My horse is always about to spook and gets totally distracted on rides(especially trails outside of her pasture). I want her to focus on me and be more steady. Any advice?

Oh and even on flat ground she trips because of being distracted. She has gotten her hoofs trimmed recently. She can walk to gallop perfectly fine in her field when I'm not riding her.

Summary: How do I get her to be more attentive to me so that she isn't always on high alert and doesn't trip as much?

Thank you


----------



## WickedNag (Sep 7, 2010)

My favorite way to work with a new trail horse is to take him riding with a well seasoned trail horse. It is hard to pay attention to cues when you are on high alert. Let her get used to riding in trees, up and down hills and through water with a horse that will willing go. You will find you have a much easier task at hand. JMO


----------



## mbender (Jul 22, 2009)

Get her focused on you. When you see she is becoming unfocused, change direction. Do circles, transitions of walk, trot, walk, canter. Do this close to home or even on the property before going out on trails. Have her bend her neck side to side while standing still. My horse trips too when she is distracted but I ride her through it or start to talk to her to let her know I am up on her back and she needs to pay attention to me.


----------



## churumbeque (Dec 20, 2009)

I would do some ground work before the ride. On teh ride some half halts and I use a stern voice to get there ears back on my. Also some serpentines and leg yeilds. Anything to distract them to focus back on you.


----------



## soileddove (Jul 27, 2010)

mbender said:


> Get her focused on you. When you see she is becoming unfocused, change direction. Do circles, transitions of walk, trot, walk, canter. Do this close to home or even on the property before going out on trails. Have her bend her neck side to side while standing still. My horse trips too when she is distracted but I ride her through it or start to talk to her to let her know I am up on her back and she needs to pay attention to me.

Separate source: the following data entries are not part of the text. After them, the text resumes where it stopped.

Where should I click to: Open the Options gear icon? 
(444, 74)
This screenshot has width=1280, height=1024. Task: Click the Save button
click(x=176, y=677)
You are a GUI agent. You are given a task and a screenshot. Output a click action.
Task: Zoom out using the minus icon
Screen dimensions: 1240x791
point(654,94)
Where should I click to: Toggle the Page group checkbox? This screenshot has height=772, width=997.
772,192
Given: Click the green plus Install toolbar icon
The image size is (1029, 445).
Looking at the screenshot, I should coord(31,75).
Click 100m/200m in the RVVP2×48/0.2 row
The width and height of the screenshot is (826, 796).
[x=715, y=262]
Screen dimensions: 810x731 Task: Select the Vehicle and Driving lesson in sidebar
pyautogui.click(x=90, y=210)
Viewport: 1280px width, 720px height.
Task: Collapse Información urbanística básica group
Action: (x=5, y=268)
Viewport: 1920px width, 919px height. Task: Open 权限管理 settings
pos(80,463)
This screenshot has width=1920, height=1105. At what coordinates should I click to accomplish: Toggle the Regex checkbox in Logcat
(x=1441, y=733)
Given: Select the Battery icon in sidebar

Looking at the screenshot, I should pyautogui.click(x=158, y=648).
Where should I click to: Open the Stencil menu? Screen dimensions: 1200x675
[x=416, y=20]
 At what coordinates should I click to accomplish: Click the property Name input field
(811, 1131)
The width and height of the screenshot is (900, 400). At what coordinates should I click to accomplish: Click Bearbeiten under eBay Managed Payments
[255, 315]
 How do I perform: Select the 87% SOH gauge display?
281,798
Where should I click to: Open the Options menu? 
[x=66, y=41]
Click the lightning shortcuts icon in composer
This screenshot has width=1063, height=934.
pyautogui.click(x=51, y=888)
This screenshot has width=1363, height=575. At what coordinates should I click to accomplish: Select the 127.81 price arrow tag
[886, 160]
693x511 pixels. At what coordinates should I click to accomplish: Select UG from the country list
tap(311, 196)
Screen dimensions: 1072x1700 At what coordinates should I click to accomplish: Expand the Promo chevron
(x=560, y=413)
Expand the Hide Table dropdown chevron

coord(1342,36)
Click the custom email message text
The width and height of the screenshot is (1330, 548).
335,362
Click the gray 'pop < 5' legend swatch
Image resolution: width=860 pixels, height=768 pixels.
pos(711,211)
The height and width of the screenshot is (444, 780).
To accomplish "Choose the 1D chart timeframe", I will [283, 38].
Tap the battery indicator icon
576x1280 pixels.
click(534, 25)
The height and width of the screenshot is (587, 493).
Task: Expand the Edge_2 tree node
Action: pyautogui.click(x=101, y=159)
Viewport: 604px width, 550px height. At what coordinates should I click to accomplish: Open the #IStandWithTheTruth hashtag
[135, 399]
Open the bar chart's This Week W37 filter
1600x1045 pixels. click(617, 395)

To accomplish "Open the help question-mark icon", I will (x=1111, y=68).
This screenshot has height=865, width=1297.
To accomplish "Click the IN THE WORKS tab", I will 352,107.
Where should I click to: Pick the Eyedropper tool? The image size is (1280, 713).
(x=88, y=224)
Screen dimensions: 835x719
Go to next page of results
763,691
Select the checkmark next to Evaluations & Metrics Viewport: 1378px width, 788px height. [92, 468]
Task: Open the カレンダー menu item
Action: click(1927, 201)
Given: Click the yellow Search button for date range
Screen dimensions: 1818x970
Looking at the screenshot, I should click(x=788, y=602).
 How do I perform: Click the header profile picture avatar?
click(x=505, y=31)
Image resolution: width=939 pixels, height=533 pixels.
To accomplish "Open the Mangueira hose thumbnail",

That's pretty much what I would suggest. Right now you have a horse that requires a rider, not a passenger for the trails. Give her a reason to listen to you. It might be a while before you can happily mosey on. My mare is a lot like that as well, so we'll do all the work we might do in an arena, outside of it when we're on the trails.. 

Go up and over and under and through and around whatever (bushes, trees, stumps, rocks, logs, etc..) you can find as well. She'll have to pay attention then.


----------



## Pilot (Jun 16, 2010)

Thank you all


----------